(GIVEN INFORMATION Opens)

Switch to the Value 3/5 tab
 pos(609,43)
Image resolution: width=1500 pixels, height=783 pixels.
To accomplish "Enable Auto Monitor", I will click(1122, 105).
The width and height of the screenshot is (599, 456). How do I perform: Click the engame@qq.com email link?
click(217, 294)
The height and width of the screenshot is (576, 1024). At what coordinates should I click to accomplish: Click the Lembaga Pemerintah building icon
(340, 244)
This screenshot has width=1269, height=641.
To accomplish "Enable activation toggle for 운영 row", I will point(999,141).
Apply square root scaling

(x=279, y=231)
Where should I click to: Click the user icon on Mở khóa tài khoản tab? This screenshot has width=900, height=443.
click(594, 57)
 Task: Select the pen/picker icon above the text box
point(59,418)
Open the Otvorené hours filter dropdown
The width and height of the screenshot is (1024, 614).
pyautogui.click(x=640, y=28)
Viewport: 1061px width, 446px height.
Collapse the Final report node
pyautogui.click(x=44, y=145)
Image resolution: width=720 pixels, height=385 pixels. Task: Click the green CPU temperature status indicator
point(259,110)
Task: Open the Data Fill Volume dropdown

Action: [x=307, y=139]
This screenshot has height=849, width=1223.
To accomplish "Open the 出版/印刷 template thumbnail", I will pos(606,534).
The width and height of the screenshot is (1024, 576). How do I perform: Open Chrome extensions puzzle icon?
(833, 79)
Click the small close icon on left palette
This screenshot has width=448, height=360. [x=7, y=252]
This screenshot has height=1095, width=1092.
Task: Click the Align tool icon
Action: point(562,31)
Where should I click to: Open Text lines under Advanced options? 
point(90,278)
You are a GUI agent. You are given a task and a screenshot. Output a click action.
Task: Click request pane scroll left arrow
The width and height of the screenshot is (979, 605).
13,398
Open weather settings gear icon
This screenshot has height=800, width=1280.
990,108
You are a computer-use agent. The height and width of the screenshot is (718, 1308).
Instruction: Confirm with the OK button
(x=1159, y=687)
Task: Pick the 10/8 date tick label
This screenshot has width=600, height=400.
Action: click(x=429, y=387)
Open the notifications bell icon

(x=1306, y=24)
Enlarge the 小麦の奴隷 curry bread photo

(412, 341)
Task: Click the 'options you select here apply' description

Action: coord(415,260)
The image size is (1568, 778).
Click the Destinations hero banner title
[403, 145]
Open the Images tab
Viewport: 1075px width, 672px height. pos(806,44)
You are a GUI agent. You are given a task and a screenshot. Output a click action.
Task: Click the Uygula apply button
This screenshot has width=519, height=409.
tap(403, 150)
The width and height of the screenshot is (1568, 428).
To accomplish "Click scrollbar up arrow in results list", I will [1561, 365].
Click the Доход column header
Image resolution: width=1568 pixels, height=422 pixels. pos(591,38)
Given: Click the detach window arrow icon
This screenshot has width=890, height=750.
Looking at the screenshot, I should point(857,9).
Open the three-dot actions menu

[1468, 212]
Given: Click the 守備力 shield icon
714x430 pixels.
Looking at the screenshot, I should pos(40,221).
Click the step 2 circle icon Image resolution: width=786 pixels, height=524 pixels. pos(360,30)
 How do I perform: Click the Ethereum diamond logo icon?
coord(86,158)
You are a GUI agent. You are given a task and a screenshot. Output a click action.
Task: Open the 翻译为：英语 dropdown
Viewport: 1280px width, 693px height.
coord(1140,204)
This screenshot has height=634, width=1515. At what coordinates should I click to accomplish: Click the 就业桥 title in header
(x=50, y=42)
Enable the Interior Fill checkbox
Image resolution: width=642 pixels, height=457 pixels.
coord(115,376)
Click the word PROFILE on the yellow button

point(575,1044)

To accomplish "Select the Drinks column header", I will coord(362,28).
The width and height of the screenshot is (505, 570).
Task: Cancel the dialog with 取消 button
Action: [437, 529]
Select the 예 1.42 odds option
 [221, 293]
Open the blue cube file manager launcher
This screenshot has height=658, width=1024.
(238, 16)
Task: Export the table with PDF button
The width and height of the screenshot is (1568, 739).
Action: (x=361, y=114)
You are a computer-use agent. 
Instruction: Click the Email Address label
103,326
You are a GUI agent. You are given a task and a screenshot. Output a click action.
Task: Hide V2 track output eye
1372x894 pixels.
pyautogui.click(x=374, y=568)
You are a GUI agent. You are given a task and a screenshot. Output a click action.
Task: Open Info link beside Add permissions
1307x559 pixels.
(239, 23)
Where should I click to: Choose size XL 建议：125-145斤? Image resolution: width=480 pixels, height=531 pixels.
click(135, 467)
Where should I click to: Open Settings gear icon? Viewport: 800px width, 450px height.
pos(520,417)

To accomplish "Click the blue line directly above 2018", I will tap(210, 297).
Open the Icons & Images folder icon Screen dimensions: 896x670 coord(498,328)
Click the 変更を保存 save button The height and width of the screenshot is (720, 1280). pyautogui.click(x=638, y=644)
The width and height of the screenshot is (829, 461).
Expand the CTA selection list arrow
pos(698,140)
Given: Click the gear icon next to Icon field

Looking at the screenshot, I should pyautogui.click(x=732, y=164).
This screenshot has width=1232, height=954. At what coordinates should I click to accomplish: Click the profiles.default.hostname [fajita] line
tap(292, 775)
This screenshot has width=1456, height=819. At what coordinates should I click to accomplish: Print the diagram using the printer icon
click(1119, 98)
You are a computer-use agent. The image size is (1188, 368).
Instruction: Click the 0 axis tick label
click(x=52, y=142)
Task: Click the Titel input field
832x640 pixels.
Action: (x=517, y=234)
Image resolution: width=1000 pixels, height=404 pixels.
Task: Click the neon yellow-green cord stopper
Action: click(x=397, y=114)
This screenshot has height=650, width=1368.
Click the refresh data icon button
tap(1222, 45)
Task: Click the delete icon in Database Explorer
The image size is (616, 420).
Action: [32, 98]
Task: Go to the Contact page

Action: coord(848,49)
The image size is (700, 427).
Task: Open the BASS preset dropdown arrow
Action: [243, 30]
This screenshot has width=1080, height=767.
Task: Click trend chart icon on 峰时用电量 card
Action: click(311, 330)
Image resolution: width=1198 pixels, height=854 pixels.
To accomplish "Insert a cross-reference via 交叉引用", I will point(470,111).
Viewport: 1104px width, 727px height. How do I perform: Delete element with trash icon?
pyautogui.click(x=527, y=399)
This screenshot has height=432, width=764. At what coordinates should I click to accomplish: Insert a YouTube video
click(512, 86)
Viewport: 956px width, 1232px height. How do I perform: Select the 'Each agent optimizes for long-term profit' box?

(GIVEN INFORMATION Closes)

> [TASK OBJECTIVE]:
Copy the data above in full, character for character.

> [TASK ANSWER]:
Switch to the Value 3/5 tab
 pos(609,43)
Image resolution: width=1500 pixels, height=783 pixels.
To accomplish "Enable Auto Monitor", I will click(1122, 105).
The width and height of the screenshot is (599, 456). How do I perform: Click the engame@qq.com email link?
click(217, 294)
The height and width of the screenshot is (576, 1024). At what coordinates should I click to accomplish: Click the Lembaga Pemerintah building icon
(340, 244)
This screenshot has width=1269, height=641.
To accomplish "Enable activation toggle for 운영 row", I will point(999,141).
Apply square root scaling

(x=279, y=231)
Where should I click to: Click the user icon on Mở khóa tài khoản tab? This screenshot has width=900, height=443.
click(594, 57)
 Task: Select the pen/picker icon above the text box
point(59,418)
Open the Otvorené hours filter dropdown
The width and height of the screenshot is (1024, 614).
pyautogui.click(x=640, y=28)
Viewport: 1061px width, 446px height.
Collapse the Final report node
pyautogui.click(x=44, y=145)
Image resolution: width=720 pixels, height=385 pixels. Task: Click the green CPU temperature status indicator
point(259,110)
Task: Open the Data Fill Volume dropdown

Action: [x=307, y=139]
This screenshot has height=849, width=1223.
To accomplish "Open the 出版/印刷 template thumbnail", I will pos(606,534).
The width and height of the screenshot is (1024, 576). How do I perform: Open Chrome extensions puzzle icon?
(833, 79)
Click the small close icon on left palette
This screenshot has width=448, height=360. [x=7, y=252]
This screenshot has height=1095, width=1092.
Task: Click the Align tool icon
Action: point(562,31)
Where should I click to: Open Text lines under Advanced options? 
point(90,278)
You are a GUI agent. You are given a task and a screenshot. Output a click action.
Task: Click request pane scroll left arrow
The width and height of the screenshot is (979, 605).
13,398
Open weather settings gear icon
This screenshot has height=800, width=1280.
990,108
You are a computer-use agent. The height and width of the screenshot is (718, 1308).
Instruction: Confirm with the OK button
(x=1159, y=687)
Task: Pick the 10/8 date tick label
This screenshot has width=600, height=400.
Action: click(x=429, y=387)
Open the notifications bell icon

(x=1306, y=24)
Enlarge the 小麦の奴隷 curry bread photo

(412, 341)
Task: Click the 'options you select here apply' description

Action: coord(415,260)
The image size is (1568, 778).
Click the Destinations hero banner title
[403, 145]
Open the Images tab
Viewport: 1075px width, 672px height. pos(806,44)
You are a GUI agent. You are given a task and a screenshot. Output a click action.
Task: Click the Uygula apply button
This screenshot has width=519, height=409.
tap(403, 150)
The width and height of the screenshot is (1568, 428).
To accomplish "Click scrollbar up arrow in results list", I will [1561, 365].
Click the Доход column header
Image resolution: width=1568 pixels, height=422 pixels. pos(591,38)
Given: Click the detach window arrow icon
This screenshot has width=890, height=750.
Looking at the screenshot, I should point(857,9).
Open the three-dot actions menu

[1468, 212]
Given: Click the 守備力 shield icon
714x430 pixels.
Looking at the screenshot, I should pos(40,221).
Click the step 2 circle icon Image resolution: width=786 pixels, height=524 pixels. pos(360,30)
 How do I perform: Click the Ethereum diamond logo icon?
coord(86,158)
You are a GUI agent. You are given a task and a screenshot. Output a click action.
Task: Open the 翻译为：英语 dropdown
Viewport: 1280px width, 693px height.
coord(1140,204)
This screenshot has height=634, width=1515. At what coordinates should I click to accomplish: Click the 就业桥 title in header
(x=50, y=42)
Enable the Interior Fill checkbox
Image resolution: width=642 pixels, height=457 pixels.
coord(115,376)
Click the word PROFILE on the yellow button

point(575,1044)

To accomplish "Select the Drinks column header", I will coord(362,28).
The width and height of the screenshot is (505, 570).
Task: Cancel the dialog with 取消 button
Action: [437, 529]
Select the 예 1.42 odds option
 [221, 293]
Open the blue cube file manager launcher
This screenshot has height=658, width=1024.
(238, 16)
Task: Export the table with PDF button
The width and height of the screenshot is (1568, 739).
Action: (x=361, y=114)
You are a computer-use agent. 
Instruction: Click the Email Address label
103,326
You are a GUI agent. You are given a task and a screenshot. Output a click action.
Task: Hide V2 track output eye
1372x894 pixels.
pyautogui.click(x=374, y=568)
You are a GUI agent. You are given a task and a screenshot. Output a click action.
Task: Open Info link beside Add permissions
1307x559 pixels.
(239, 23)
Where should I click to: Choose size XL 建议：125-145斤? Image resolution: width=480 pixels, height=531 pixels.
click(135, 467)
Where should I click to: Open Settings gear icon? Viewport: 800px width, 450px height.
pos(520,417)

To accomplish "Click the blue line directly above 2018", I will tap(210, 297).
Open the Icons & Images folder icon Screen dimensions: 896x670 coord(498,328)
Click the 変更を保存 save button The height and width of the screenshot is (720, 1280). pyautogui.click(x=638, y=644)
The width and height of the screenshot is (829, 461).
Expand the CTA selection list arrow
pos(698,140)
Given: Click the gear icon next to Icon field

Looking at the screenshot, I should pyautogui.click(x=732, y=164).
This screenshot has width=1232, height=954. At what coordinates should I click to accomplish: Click the profiles.default.hostname [fajita] line
tap(292, 775)
This screenshot has width=1456, height=819. At what coordinates should I click to accomplish: Print the diagram using the printer icon
click(1119, 98)
You are a computer-use agent. The image size is (1188, 368).
Instruction: Click the 0 axis tick label
click(x=52, y=142)
Task: Click the Titel input field
832x640 pixels.
Action: (x=517, y=234)
Image resolution: width=1000 pixels, height=404 pixels.
Task: Click the neon yellow-green cord stopper
Action: click(x=397, y=114)
This screenshot has height=650, width=1368.
Click the refresh data icon button
tap(1222, 45)
Task: Click the delete icon in Database Explorer
The image size is (616, 420).
Action: [32, 98]
Task: Go to the Contact page

Action: coord(848,49)
The image size is (700, 427).
Task: Open the BASS preset dropdown arrow
Action: [243, 30]
This screenshot has width=1080, height=767.
Task: Click trend chart icon on 峰时用电量 card
Action: click(311, 330)
Image resolution: width=1198 pixels, height=854 pixels.
To accomplish "Insert a cross-reference via 交叉引用", I will point(470,111).
Viewport: 1104px width, 727px height. How do I perform: Delete element with trash icon?
pyautogui.click(x=527, y=399)
This screenshot has height=432, width=764. At what coordinates should I click to accomplish: Insert a YouTube video
click(512, 86)
Viewport: 956px width, 1232px height. How do I perform: Select the 'Each agent optimizes for long-term profit' box?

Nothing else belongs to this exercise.